← All articles

Suspend & Resume Stateful Agents: kagent on Agent Substrate with kind

AI Agents Kubernetes kagent Agent Substrate gVisor kind Helm Kubernetes Actors Serverless
Share

Suspend & Resume Stateful Agents: kagent on Agent Substrate with kind

By Sebastian Maniak

Agent sessions are bursty. A user asks a question, the agent thinks for a few seconds, then the session sits idle for minutes — or hours — waiting on the next turn. Plain Kubernetes handles this badly: an idle pod still books its CPU and memory, and a cold pod takes seconds to come back. Multiply that across thousands of conversations and you’re paying for a lot of nothing.

Agent Substrate flips the model. It decouples the agent session from the pod: idle sessions are checkpointed — full RAM and filesystem, via gVisor — to object storage, the pod returns to a warm pool, and the session resumes sub-second on the next request, exactly where it left off. Think serverless scale-to-zero, but for stateful agents.

In this how-to we’ll stand the whole thing up on a throwaway kind cluster: Agent Substrate, kagent wired to use it as its execution layer, and a tiny SandboxAgent running as a gVisor actor. Then we’ll chat with it and watch it suspend and resume.

This is a standalone, run-it-yourself adaptation of the Agent Substrate with kagent Instruqt workshop. No Instruqt account required — just a Linux box.

Why This Setup?

  • Serverless economics for stateful agents — idle actors cost (almost) nothing; you pay for a small pool of warm workers, not one pod per session.
  • Sub-second resume — gVisor checkpoint/restore brings a suspended session back where it left off, no cold-start penalty.
  • Disposable environment — the whole thing is one kind cluster. Break it, delete it, recreate it.
  • kagent-native — kagent 0.9.7 is the first release that can use substrate as its execution layer, so a declarative agent becomes a substrate actor with one field: platform: substrate.
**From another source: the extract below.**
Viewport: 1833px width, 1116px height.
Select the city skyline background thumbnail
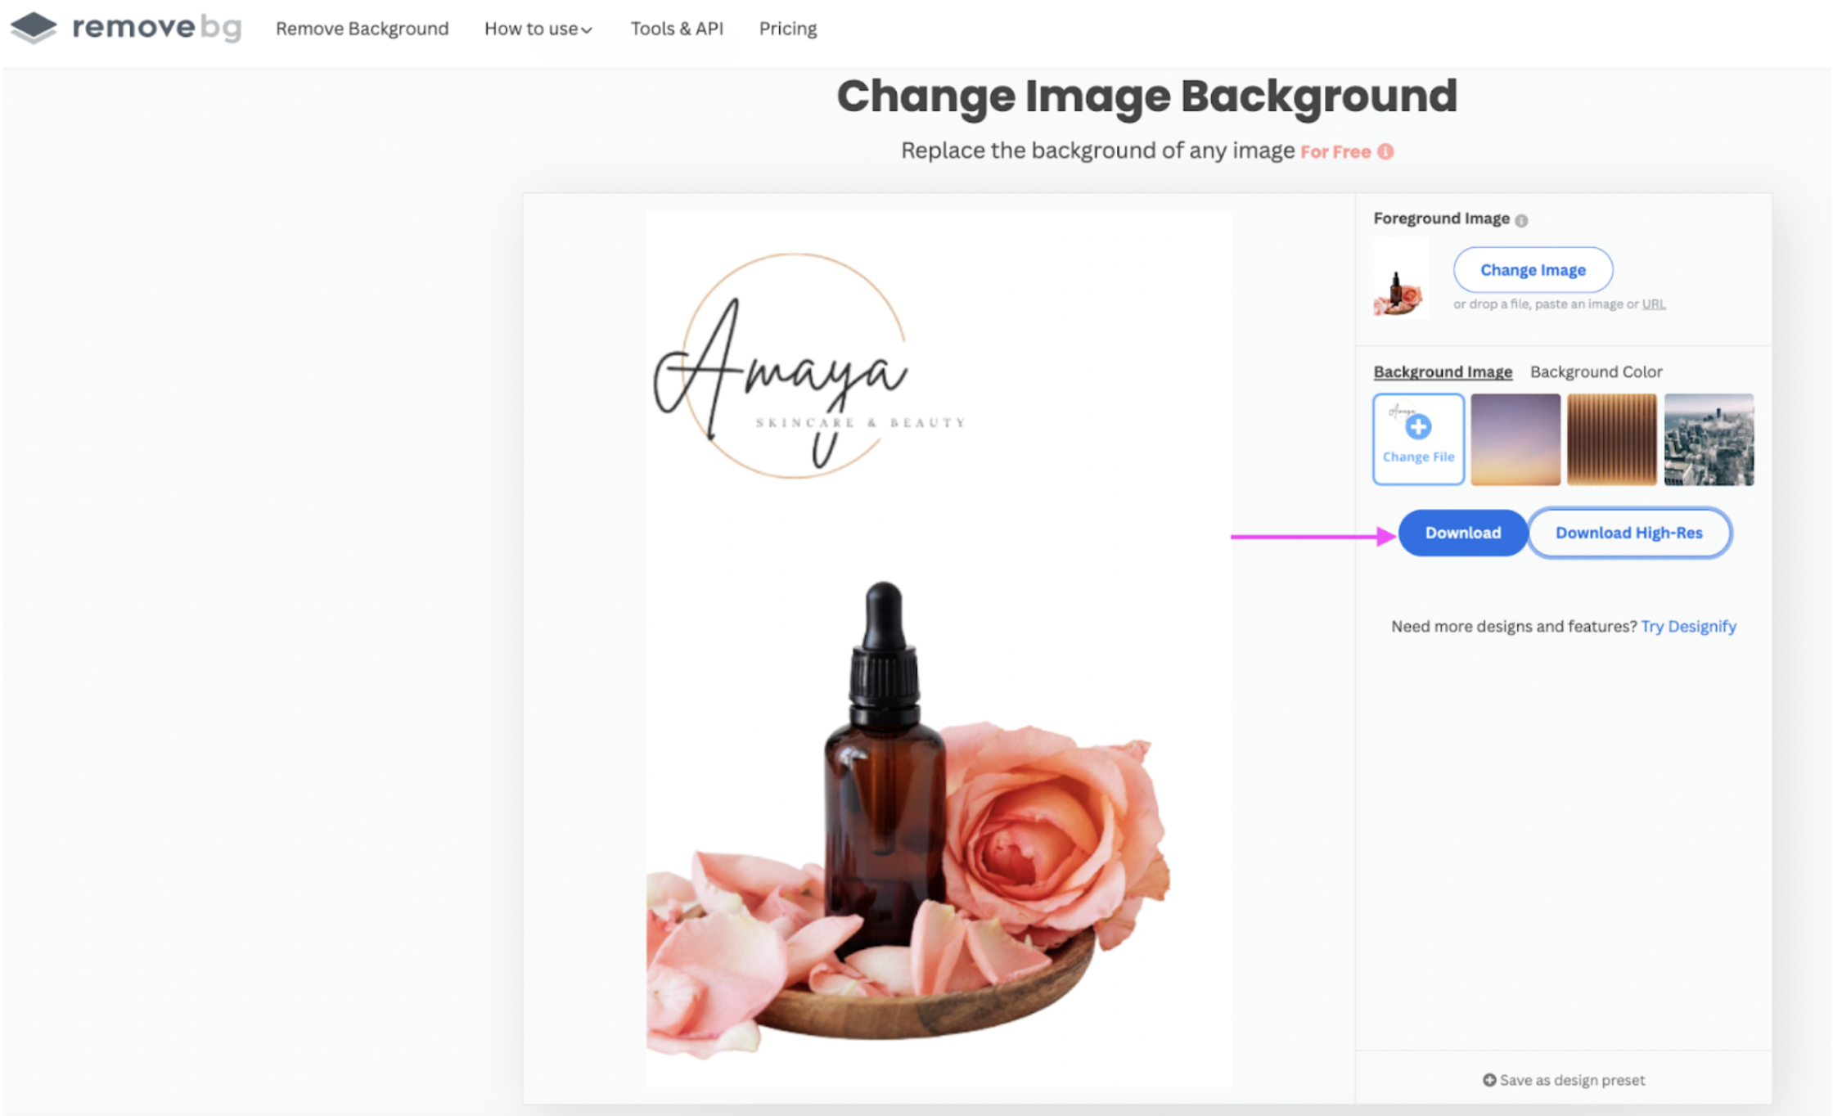coord(1713,439)
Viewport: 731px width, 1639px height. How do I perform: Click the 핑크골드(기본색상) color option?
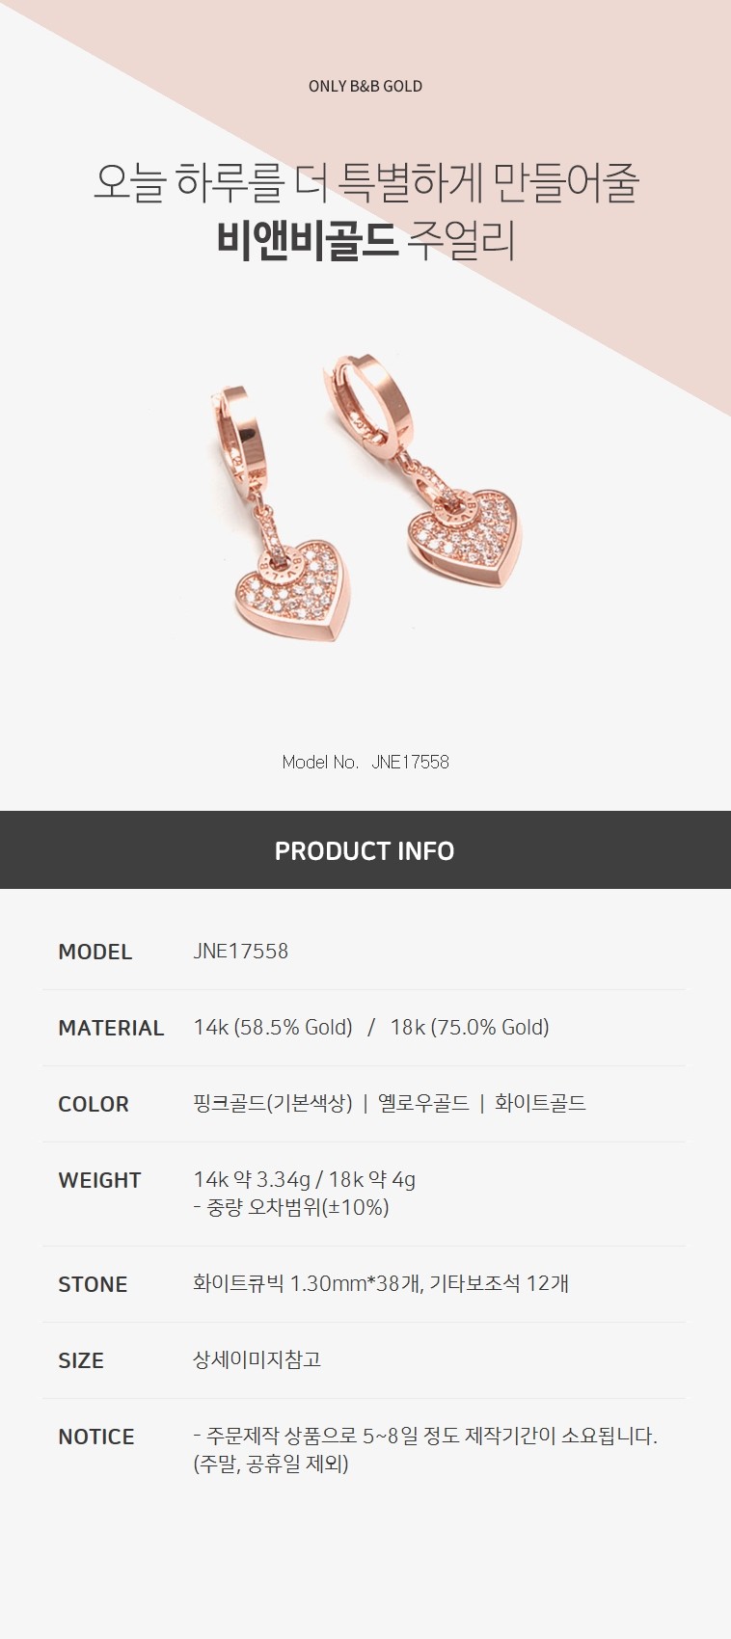pyautogui.click(x=273, y=1103)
The Substrate Model in 30 Seconds

Agent Substrate decouples actor lifecycle from pod lifecycle:

  • An Actor is one logical agent session — state RUNNING or SUSPENDED.
  • A Worker is a pre-warmed pod hosting at most one actor — state IDLE or BUSY.
  • Idle actors are suspended: gVisor checkpoints their full state to object storage and the worker returns to the pool.
  • On the next request the actor is resumed sub-second into a free worker — exactly where it left off.
TermMeaning
ActorOne logical agent session.
WorkerA pre-warmed pod hosting at most one actor.
WorkerPoolA set of warm standby worker pods (a CRD).
ActorTemplateThe immutable “class” an actor is created from (a CRD). Creating one builds a golden snapshot (version 0).
Golden snapshotThe initial frozen image every new actor is restored from.
Suspend / ResumeCheckpoint actor state to object storage / restore it sub-second.

Architecture

┌──────────────────────────── kind cluster (kagent-substrate) ────────────────────────────┐
│                                                                                          │
│   namespace: kagent                          namespace: ate-system                       │
│   ┌────────────────────┐                     ┌──────────────────────────────────────┐   │
│   │ kagent-controller  │  controller.substrate.* │ ate-api-server  (scheduling)      │   │
│   │ kagent-ui          │ ───────────────────────▶│ atenet-router   (L7 routing)      │   │
│   │ SandboxAgent       │                     │   │ atelet          (node supervisor) │   │
│   │   hello-substrate  │                     │   │ valkey-cluster  (state)           │   │
│   │ WorkerPool         │                     │   │ rustfs          (snapshots/S3)    │   │
│   │   kagent-default   │                     │   └──────────────────────────────────────┘ │
│   └────────────────────┘                                                                  │
└──────────────────────────────────────────────────────────────────────────────────────────┘
LayerWhat it does
Agent Substrate (ate-system)Kubernetes-native runtime that maps many stateful actors onto a small pool of pre-warmed worker pods. Idle actors are checkpointed (RAM + filesystem, via gVisor) to object storage and resumed sub-second on demand.
kagent (kagent)The agent control plane / runtime, wired to use substrate as its execution layer.
SandboxAgentA per-session declarative agent that runs as a gVisor actor on the substrate.

Prerequisites

You need a Linux machine (or a Linux VM) with at least ~8 vCPUs and 16 GB RAM — the substrate control plane runs a 6-node valkey cluster plus several other components, so a tiny machine will struggle.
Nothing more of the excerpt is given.